▶ _Task requirements_: Reproduce the records verbatim, beginning at the line that contains "Select the Equity value section header" and stopping after the line that contains "point(64,43)". Omit the pictures from your answer.

▶ _Input data_:
--
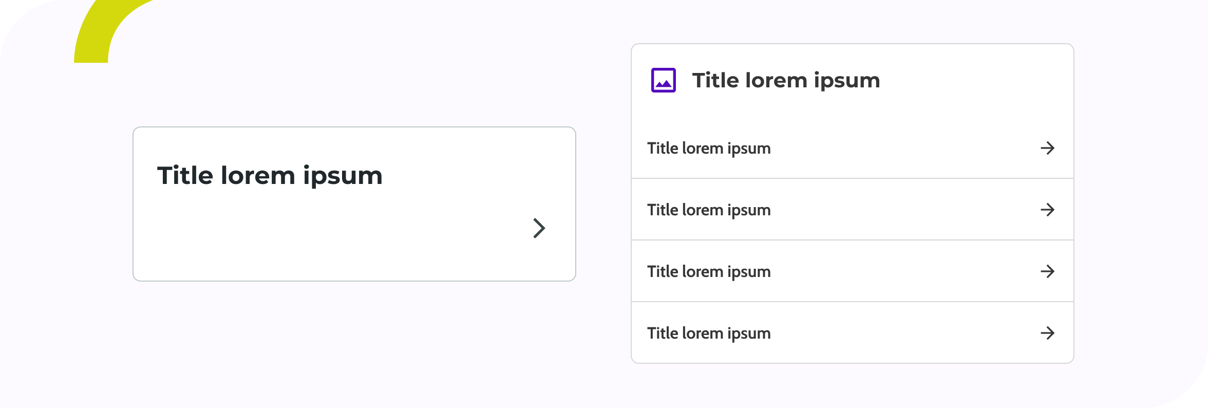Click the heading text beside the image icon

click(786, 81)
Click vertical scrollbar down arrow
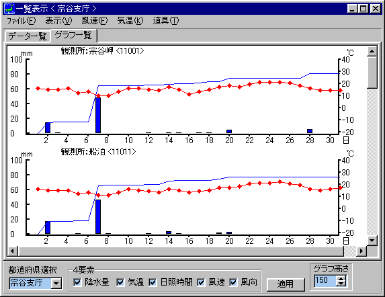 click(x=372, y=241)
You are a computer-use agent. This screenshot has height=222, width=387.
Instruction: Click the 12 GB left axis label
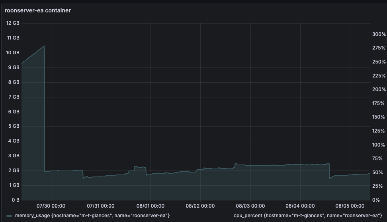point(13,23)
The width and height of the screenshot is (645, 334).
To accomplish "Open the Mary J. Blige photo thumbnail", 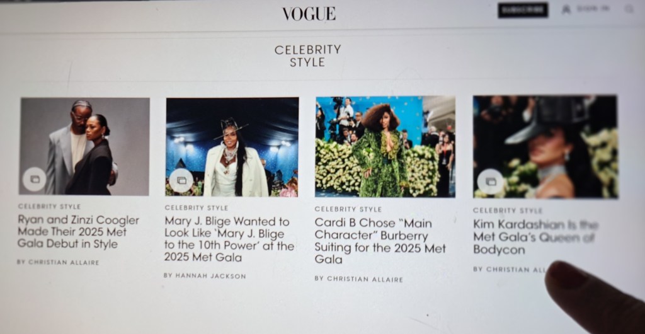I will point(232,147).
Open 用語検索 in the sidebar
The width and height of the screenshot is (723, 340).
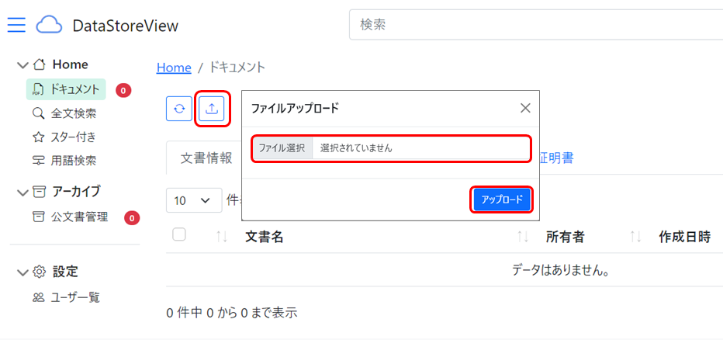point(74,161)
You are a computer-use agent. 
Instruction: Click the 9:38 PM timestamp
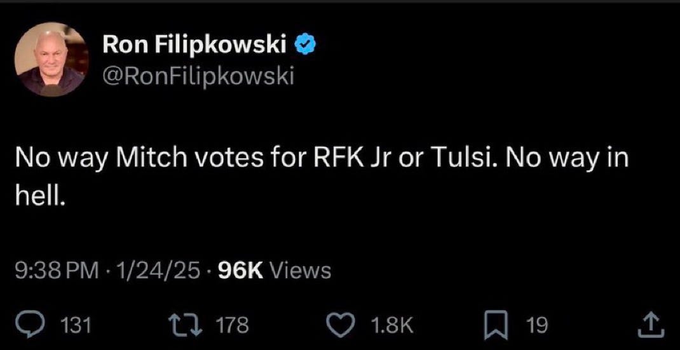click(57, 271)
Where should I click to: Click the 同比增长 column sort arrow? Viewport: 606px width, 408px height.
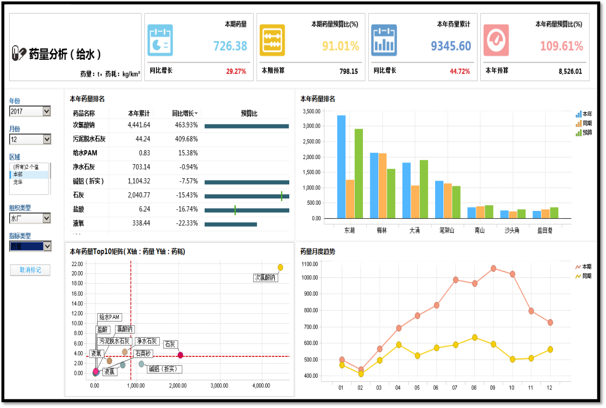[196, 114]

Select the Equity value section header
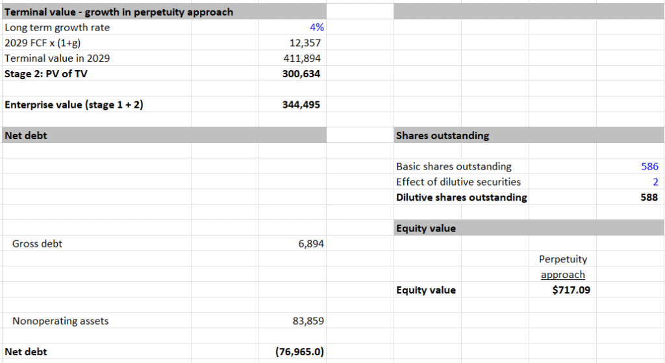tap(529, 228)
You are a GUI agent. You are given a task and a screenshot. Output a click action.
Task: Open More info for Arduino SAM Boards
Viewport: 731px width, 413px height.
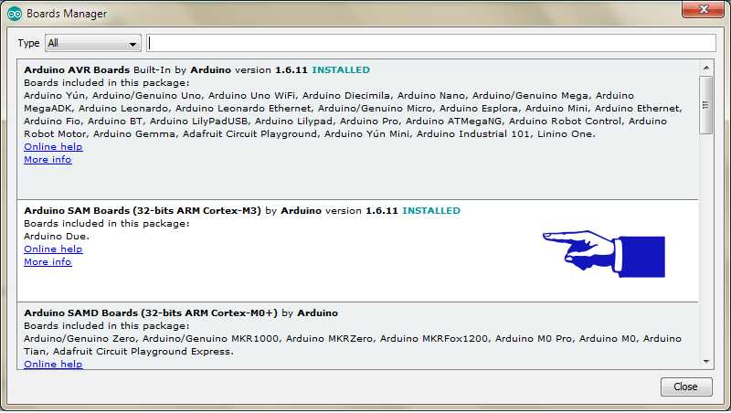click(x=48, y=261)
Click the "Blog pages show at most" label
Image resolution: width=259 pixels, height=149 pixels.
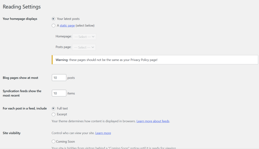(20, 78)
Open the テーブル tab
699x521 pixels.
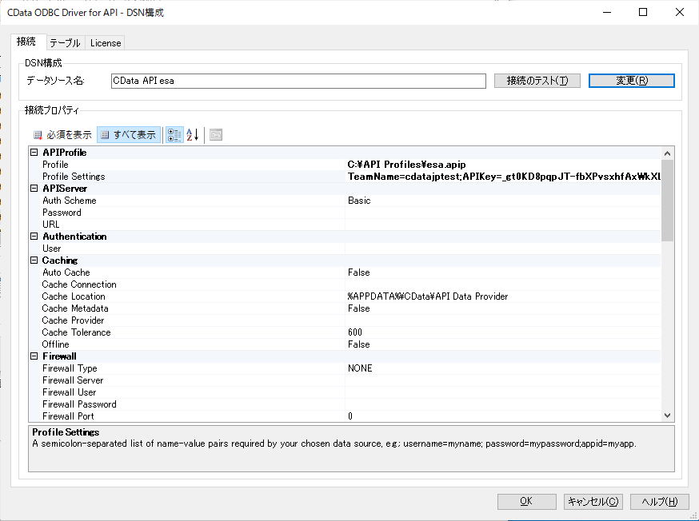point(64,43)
--
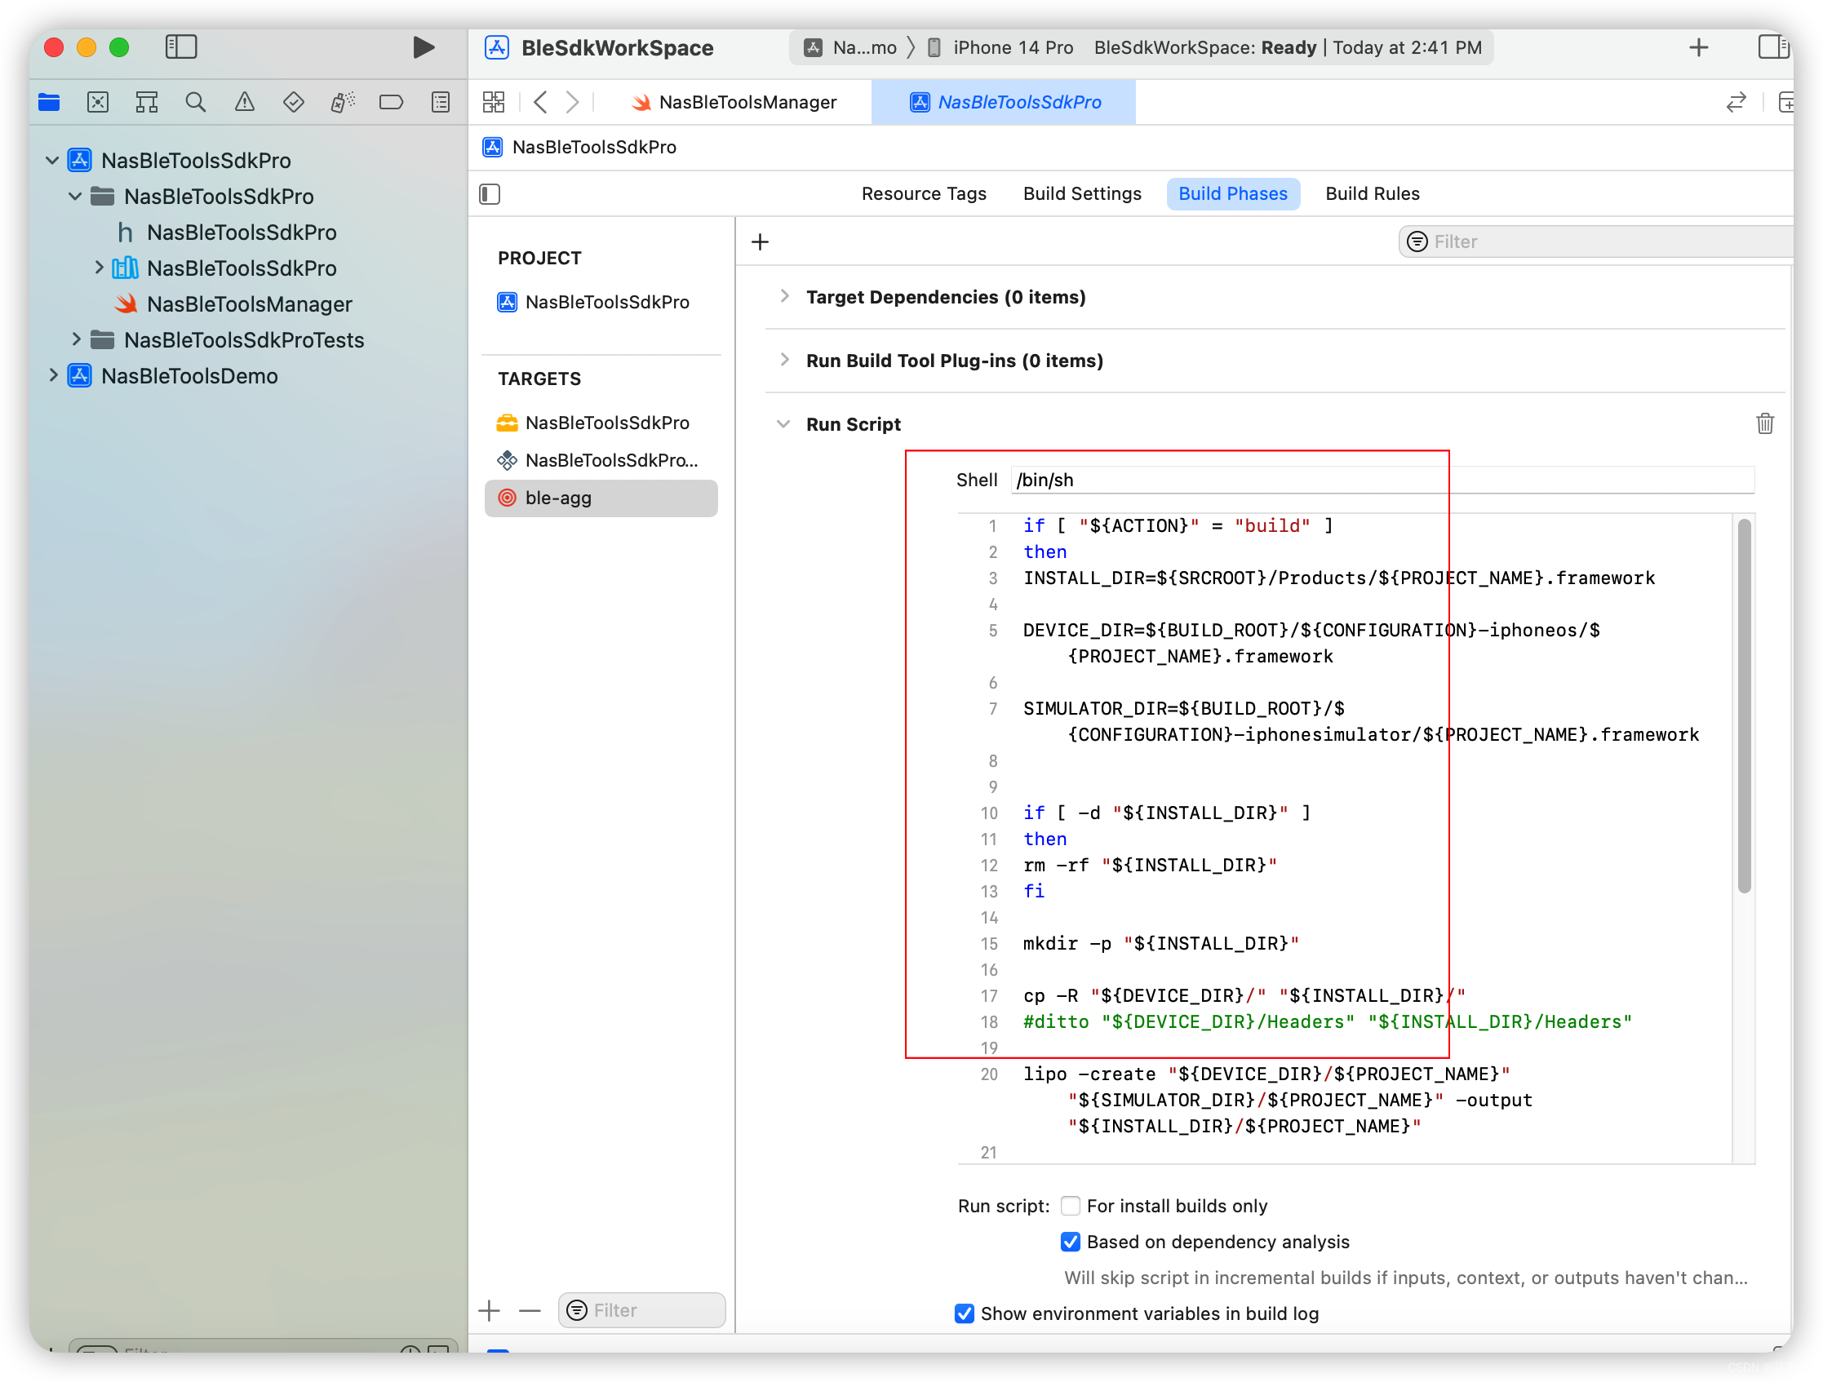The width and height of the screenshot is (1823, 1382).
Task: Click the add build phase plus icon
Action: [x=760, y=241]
--
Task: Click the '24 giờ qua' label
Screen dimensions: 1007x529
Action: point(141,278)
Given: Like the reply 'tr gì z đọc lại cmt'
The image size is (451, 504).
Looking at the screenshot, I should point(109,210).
--
▶ _Finished task_:
Select the Equity value section header
tap(529, 228)
You are a GUI agent. You are given a task and a screenshot. Output a click action.
Task: Open More info for Arduino SAM Boards
Viewport: 731px width, 413px height.
click(x=48, y=261)
Click the "Blog pages show at most" label
Image resolution: width=259 pixels, height=149 pixels.
(20, 78)
Open the テーブル tab
699x521 pixels.
point(64,43)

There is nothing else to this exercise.